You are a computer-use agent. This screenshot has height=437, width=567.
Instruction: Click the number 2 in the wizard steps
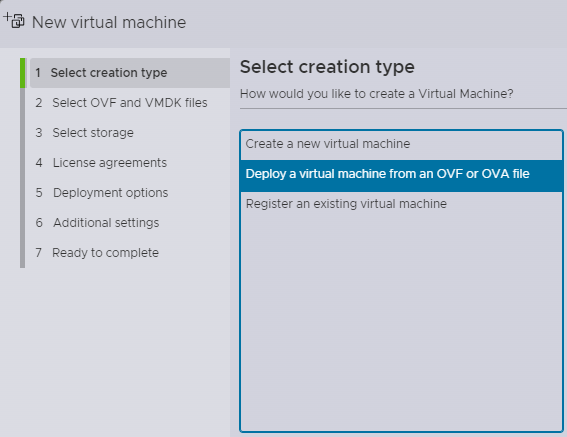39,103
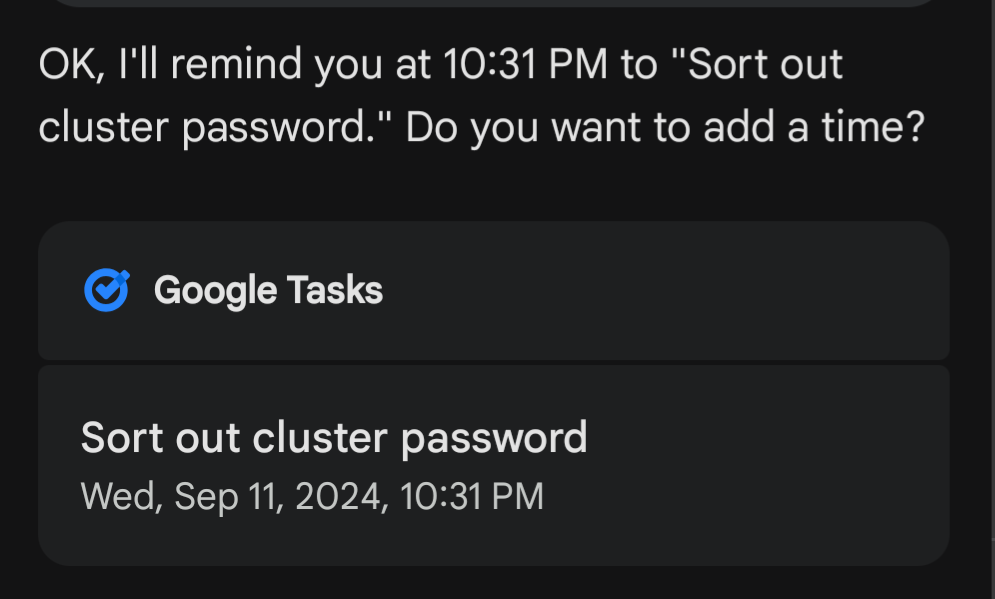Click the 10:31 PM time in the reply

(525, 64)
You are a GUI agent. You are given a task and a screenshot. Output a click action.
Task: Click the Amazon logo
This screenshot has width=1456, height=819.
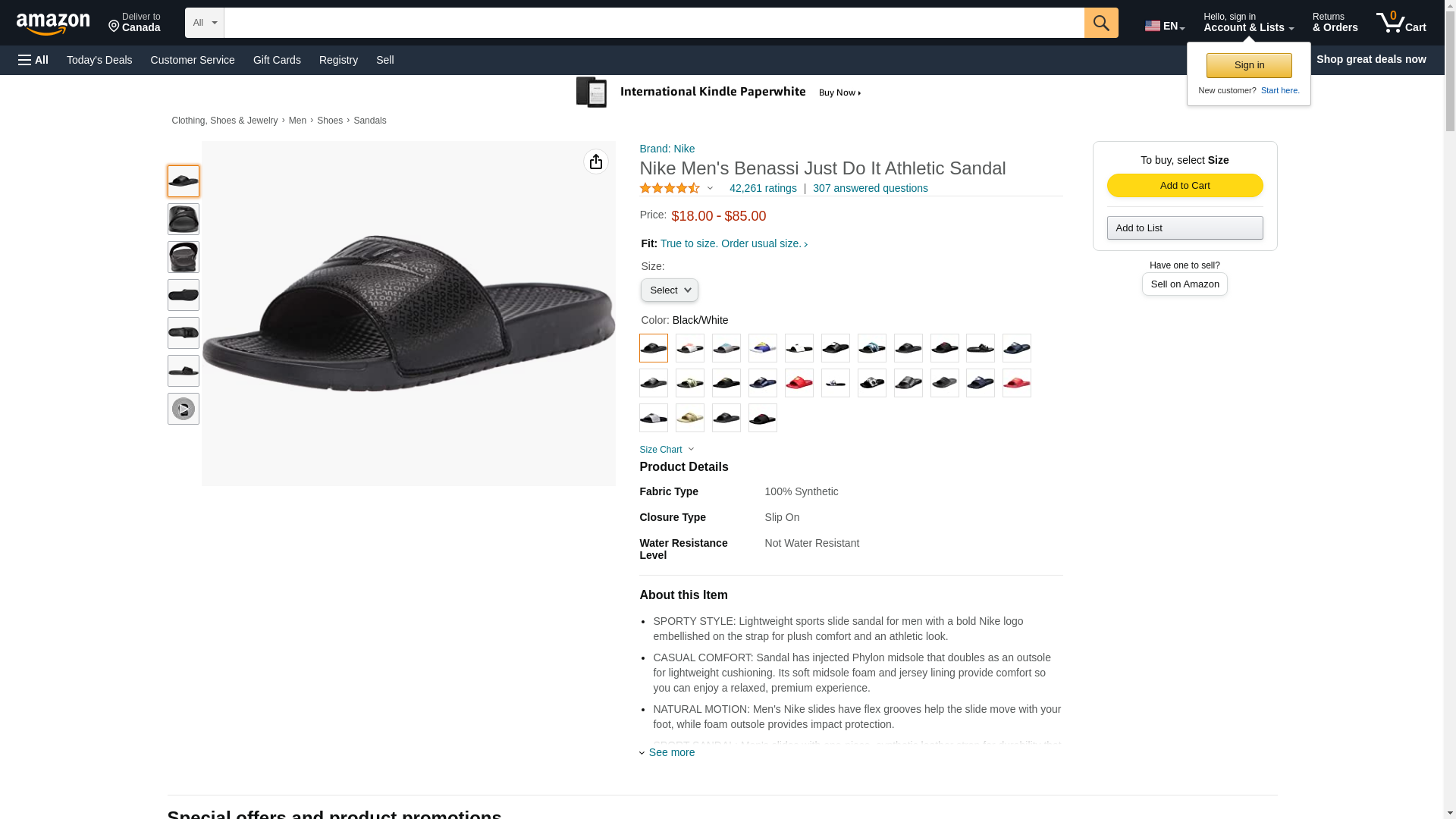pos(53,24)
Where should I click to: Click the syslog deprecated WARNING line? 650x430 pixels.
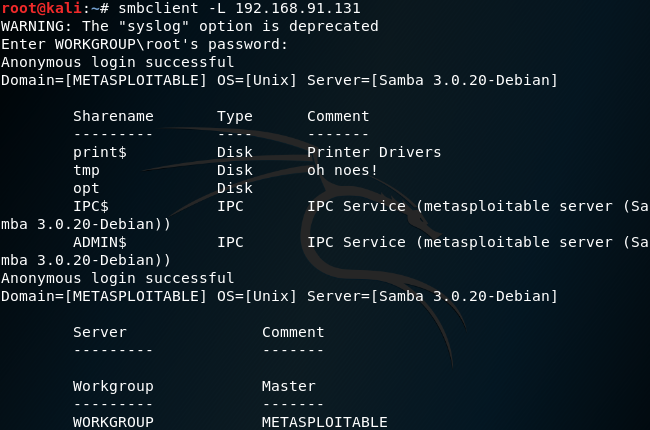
····················
- [YOUR OBJECTIVE]: Could you report every line of the material that contains the string "agent"?

- [SOLUTION TO THE PROBLEM]:
You are a computer-use agent. This screenshot has height=437, width=567.
You are a GUI agent. You are given a task and a screenshot. Output a click action.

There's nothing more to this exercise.